Last time around, my experiments were met with enthusiasm. But this time? Extreme resistance. After a few minutes, 50% of my cast (that is, one of the actors) was firmly seated in his chair. Listening, but clearly with no intention of participating.

Part of me was baffled. When a director tells you to try something, you try. Don't you? You don't have to like it, you're welcome to say it's not working for you, but you at least try it. Don't you? But another part of me kept gnawing away at me, muttering something along the lines of: Call him difficult, unprofessional, whatever you like, but this exercise was bullshit. You know it, I know it, they know it. Everyone in this room knows it, and he was just the only one who had the stones to call you on it.

Which is, of course, true. The exercise wasn't working. It was unnecessary, unhelpful and a little juvenile. And this particular, outspoken actor was making it clear to me that he had no interest in exploration, exercises, experiments, or anything else that wasn't strictly tied to the text. So, I tried to be flexible and responsive to my actors' needs, and switched gears. The rest of the rehearsal process was more or less smooth, if not somewhat marked by this rocky start.

Okay, let's summarize: more or less smooth rehearsal process, solid end result. So what, exactly, are my panties in such a bunch about anyway?

I think I'm a little frustrated with the simple fact that my initial rehearsal plan failed so spectacularly, and somewhat troubled that the actual rehearsal process was so straightforward. We moved from the beginning of the script to the end; I told them where to stand, and along the way suggested interpretations of the text that were perhaps different then their initial instincts.
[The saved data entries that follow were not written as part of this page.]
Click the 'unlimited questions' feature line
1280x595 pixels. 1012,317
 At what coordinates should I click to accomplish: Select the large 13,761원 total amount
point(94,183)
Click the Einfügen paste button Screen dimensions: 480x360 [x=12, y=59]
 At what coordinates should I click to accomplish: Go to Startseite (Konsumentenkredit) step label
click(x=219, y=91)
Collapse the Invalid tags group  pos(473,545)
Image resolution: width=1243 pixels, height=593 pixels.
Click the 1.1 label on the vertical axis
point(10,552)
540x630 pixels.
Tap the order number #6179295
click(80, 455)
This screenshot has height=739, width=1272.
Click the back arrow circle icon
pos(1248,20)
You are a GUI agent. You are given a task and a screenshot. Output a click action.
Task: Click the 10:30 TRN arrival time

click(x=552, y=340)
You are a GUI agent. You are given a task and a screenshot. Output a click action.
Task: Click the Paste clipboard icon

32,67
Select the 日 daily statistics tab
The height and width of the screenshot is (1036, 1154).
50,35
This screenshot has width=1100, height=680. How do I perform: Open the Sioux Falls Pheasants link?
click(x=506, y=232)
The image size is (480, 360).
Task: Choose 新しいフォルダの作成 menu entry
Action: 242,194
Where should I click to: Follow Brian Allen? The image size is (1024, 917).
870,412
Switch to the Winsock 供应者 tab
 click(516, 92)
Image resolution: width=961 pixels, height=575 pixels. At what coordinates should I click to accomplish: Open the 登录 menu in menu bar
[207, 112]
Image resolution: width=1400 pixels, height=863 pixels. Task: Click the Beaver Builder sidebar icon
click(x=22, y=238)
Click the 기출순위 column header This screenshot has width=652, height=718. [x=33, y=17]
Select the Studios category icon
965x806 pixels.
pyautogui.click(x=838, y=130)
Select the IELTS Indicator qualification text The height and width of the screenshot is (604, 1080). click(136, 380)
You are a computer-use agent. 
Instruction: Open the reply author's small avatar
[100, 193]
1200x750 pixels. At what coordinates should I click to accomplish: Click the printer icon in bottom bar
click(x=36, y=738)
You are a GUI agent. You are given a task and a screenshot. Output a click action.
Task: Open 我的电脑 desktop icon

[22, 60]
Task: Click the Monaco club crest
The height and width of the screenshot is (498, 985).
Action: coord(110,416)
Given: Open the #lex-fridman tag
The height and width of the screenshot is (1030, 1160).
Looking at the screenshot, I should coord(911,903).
Then we ran it several times, and at the end of each run I told them ways I thought their performance could have been better, and they wrote down my ideas in their notebooks, and tried their best to apply them in the next run.

Simple. Straightforward. And then end result was pleasing. The lesson here is probably obvious. I'm making things way too complicated. I don't really need to do much at all, so much as let others do, and observe and comment. Probably.

That's probably my problem: too much ego. I'm caught up in the idea that I need to create something - I need to feel personally responsible for the work onstage. But it's not about me, or my need for creative pride or validation. It's not about being able to put my name on something. It's about the work. So, what I need to do is step back, and for God's sake, let the actors do the work they came to do. Just be there to nudge them in the right direction.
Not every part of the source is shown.